太平天子朝迎日,五色云车驾六龙。”气象自佳,但仅点缀宫廷字面,深沉则未达也。又如夏英公竦《廷试》诗云:“殿上衮衣明日月,砚中旗影动龙蛇。纵横礼乐三千字,独对丹墀日末斜。”此诗受题材限制,然亦清贵之象也。唯傲气十足,得意而忘形。昔贤云:富贵人到傲,终无了局。英公虽善学多才,文辞典丽,治绩有为,卒得“文庄”之谧,而世论乃与王钦若文穆公、丁谓晋公皆有奸邪之目。见微知著,则如此之富贵,亦不足取也。又司马温公《客中初夏》云:“四月清和雨乍晴,南山当产转分明。
更无柳絮因风起,惟有葵花向日倾”。虽是即景生情之作,而太平宰相之寓意存焉。然疑是有意为之之作,尚欠自然自如之情致也。世俗之论富贵诗者,多以童蒙读物《千家诗》中上三诗为准的,因特辨其微焉。
又后之言富贵诗者,多以明初期三杨之“台阁体”为典范。《四库提要》于《杨文敏公集》亦谓子荣发为文章,“具有富贵福泽之气”,且谓其“逶迤有度,醇实无疵,台阁之文所由与山林枯槁者异也”。虽褒多贬少,然“余波所衍,渐流为肤廓冗长,千篇一律”。而于《东里全集》下论士奇:“虽乏新裁,而不失古格。”杨弘济之诗文,所见不多。以二杨而论,乏新裁,失自我;是诗虽有富贵气,而实非可称许之好诗也。其所得不及夏英公、司马温公尚远,故可存而闲置之。

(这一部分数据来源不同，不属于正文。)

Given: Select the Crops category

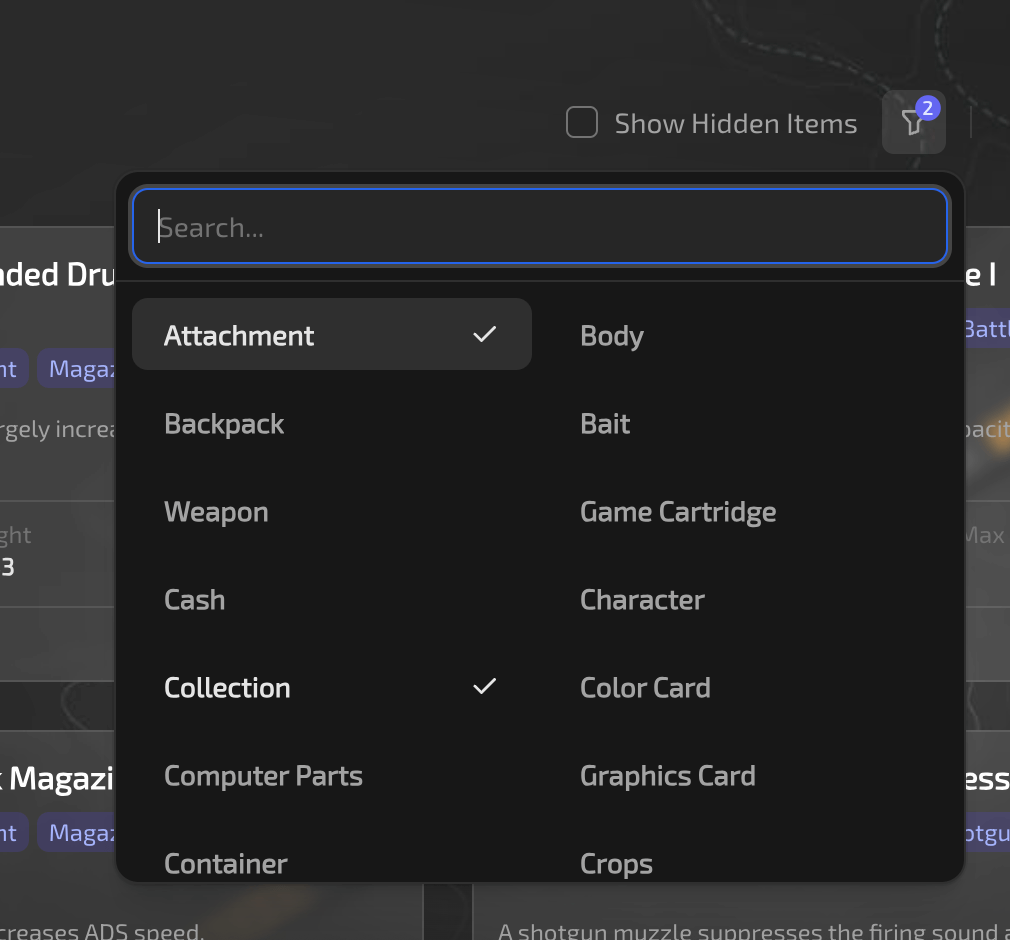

鄙意最具诗之特色而又得富贵真气者,唯李宾之为千古之首选。宾之于气象、气韵、声律而外,雍容华贵之丰神,浑厚严整之格调,全出之内养,此其所以难得也。如《诗前稿》卷十一《立春日车驾诣南都》云:“暖香和露绕蓬莱,彩仗迎春晓殿开。北斗旧杓依岁转,南郊佳气隔城来。云行复道龙随辇,雾散仙坛日满台。不似汉家还五时,甘泉谁羡校书才。”或曰:此亦题材所决定耳,然韵律自好。又如《北上录》有《九日渡江》云:“秋风江上听鸣榔,远客归心正渺茫。
万古乾坤此江水,百年风日几重阳。烟中树色浮瓜步,城上山形绕建康。直过真州更东下,夜深灯火宿维扬。”辕文评前诗为“气象和平”,移此四字于此作,亦无不合也。归愚所选各首,皆亲切可诵。其未选者,若《怀麓堂全集诗前稿》卷十五《山大忠祠诗四首》,余尤爱而诵之。诗云:“国亡不废君臣义,莫道祥兴是靖康。奔走耻随燕道路,死生唯著宋冠裳。天南星斗空沦落,水底鱼龙欲奋扬。此恨到今犹未极,山东下海茫茫。”“汴城杭郭总邱墟,三百年来此卜居。
海内山河非汉有,岭南民物是周余。行宫草草慈元殿,讲幄勤勤大学书。
辛苦相臣经国念,有才无命欲何如!”“北风吹浪覆龙舟,溺尽江南二百州,东海未填精卫死,西川无复杜鹃愁。君臣宠辱三朝共,运数兴亡万古仇。若遣素王生此后,也须重纪宋春秋。”“宋家行在日南迁,胡骑长驱百万鞭。湖海有灵翻佑贼,江流非堑枉称天。庙堂遗恨和戎策,宗社深恩养士年。千古中华须雪耻,我皇亲为定幽燕。”如此题情,能哀而不伤,悲而不愤,非痛定思痛,宁无偏激郁勃之气乎!
牧斋作《列朝诗集小传》,于七子、竟陵,一笔抹倒,殊失公允,为翻其排击长沙之案,乃独重宾之,中谓其“以金钟玉衡之质,振朱弦清庙之音,含咀宫商,吐纳和雅,飒飒乎,洋洋乎,长离之和鸣,共命之交响也”。非故作反调,实获我之心焉,故特撮而录之,以见其富贵诗之真谛所在,非仅为余一人之私言也。
余不解梨园,顾于角色之类别,以与诗人之诗相比附,最肖者得十余人焉。李宾之(东阳),正生也。李献吉(梦阳),正净也。李于鳞(攀龙)、蒋心余(士铨)、王仲瞿(昙),副净也。正旦之青衣,王渔洋(士礻真)也。贴旦者,陆务观(游、)袁简斋(枚、)赵瓯北(翼)也。花旦者,吴梅村(伟业、)陈碧城(文述、)舒铁云(位)也。老外者,苏子瞻(轼)也。老旦者,黄山谷(庭坚)也。或曰:是岂不太重渔洋而轻苏黄乎?曰非也。